‘’Bu gece; bu gece uykusuzum, kederliyim, deliyim. Yüzümde uzak sevgilerin derin aydınlığı. Durmayalım şehir, şehir yıldız, yıldız karanlıkta. Bu gece ölmemeliyim…’’ (Cahit Külebi )
  
  O; 
‘Taksim Meydanının’ hemen yanı başındaki parkta, bir çınar ağacıydı. 1,5 asırdan beri orada yaşardı.
   İlk girişinde kök salacağı bedenin koynuna; çevresi yemyeşil, denizin engin maviliklerini gören, dingin bir sessizliğin tam ortasındaydı…
    Yıllar boyunca gölgesine sığınan insanların, dallarına konan kuşların sevgi cümleciklerini, dertlerini dinledi. Kimi zaman sevinçlerine, kimi zaman ise hüzünlerine tanıklık etti…
    Taksim Meydanıyla birlikte gölgesine sığınarak dinlenen, enerji depolayan insanlar; onu çok sevdiler, onunla birlikte yaşayan tüm güzelliklere sahip çıktılar, bir tek dalına dahi zarar vermediler.
   Çünkü o meydan, o duyarlı insanlar, tarihin her döneminde onlara emanet edilen doğanın, ülkemizin gelecek nesillerine, aydınlık yarınlarına emanet edilecek bir hazine olduğuna inandılar.
    O; bir çınar ağacıydı. Bir tek amacı vardı! Onu bu aziz vatan topraklarına emanet eden insanlara hizmet etmek…
   O; gölgesine sığınan insanlara güç, yeşillerle süslediği bedenine bakan gözlere güzellik verdi. Yaşadığı o park, onun varlığı, gittikçe yitip giden doğayı hatırlattı bizlere…
    O; sessizdi, korumasızdı ama hala onu koruyup kollayan, çevresine, doğaya duyarlı insanlar olduğu gibi bedenine can veren ‘Toprak Ana’da’ vardı…
   Yüce Yaratanla birlikte toprak Ana; onun köklerine beden, susadığında su, acıktığında besin verdi. Tıpkı biz insanlara, kuşlara, böceklere, evrende yaşayan tüm canlılara verdiği onca güzellikler gibi…

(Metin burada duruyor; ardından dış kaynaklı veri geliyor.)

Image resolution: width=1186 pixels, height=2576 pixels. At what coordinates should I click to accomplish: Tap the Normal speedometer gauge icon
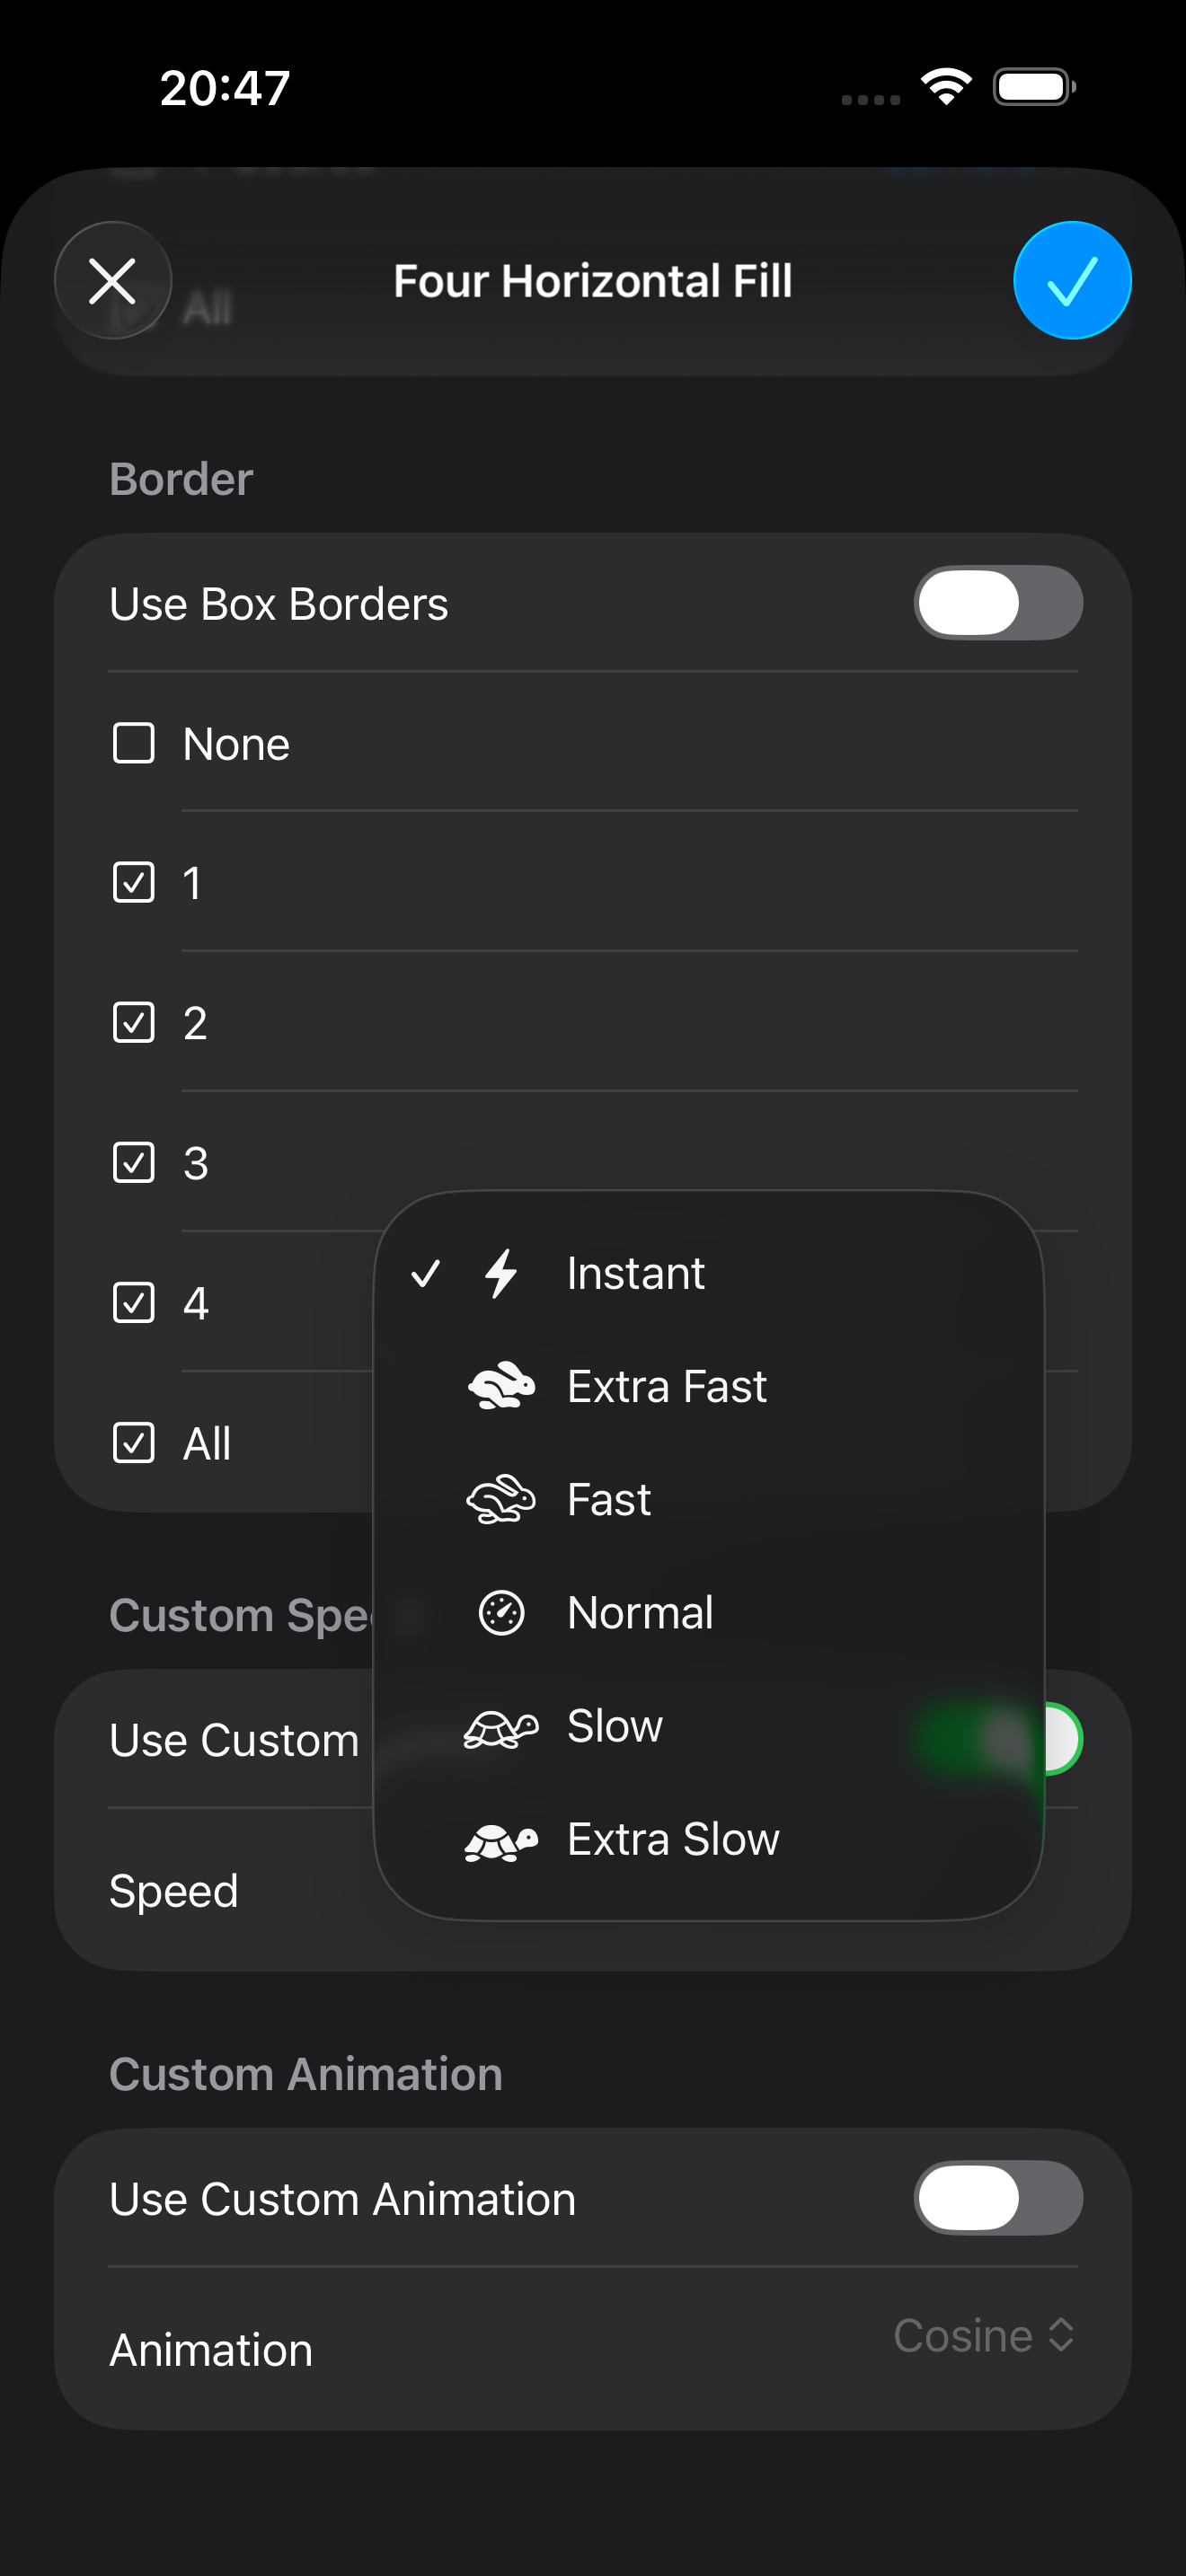(x=501, y=1612)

  O; bir çınar ağacıydı! Ömrü boyunca çevresine güven, sevgi, temiz bir yaşam verdi. Bulunduğu çevreye, yaşadığı dünyaya, çevresindeki hiçbir canlıya zarar vermedi…
  O; bir çınar ağacıydı…
  O; sadece verdi, ömrünce hep verdi. Paylaştığı gölgesi ile biz insanların bedenini, verdiği güven ile yüreğimizi serinletti. Gövdesinden, dallarından yayılan temiz hava; bizlerin soluğuna karıştı, akciğerlerimize güç verdi. 
 Görüntüsündeki yeşilin tonları beynimizi dinlendiren ilaç; kimi zamansa ardında bıraktığı uzun yıllarla güçlenen gövdesi, insanların gururu, umudu oldu…
  O; ‘Gezi Parkındaki’ bir çınar ağacıydı…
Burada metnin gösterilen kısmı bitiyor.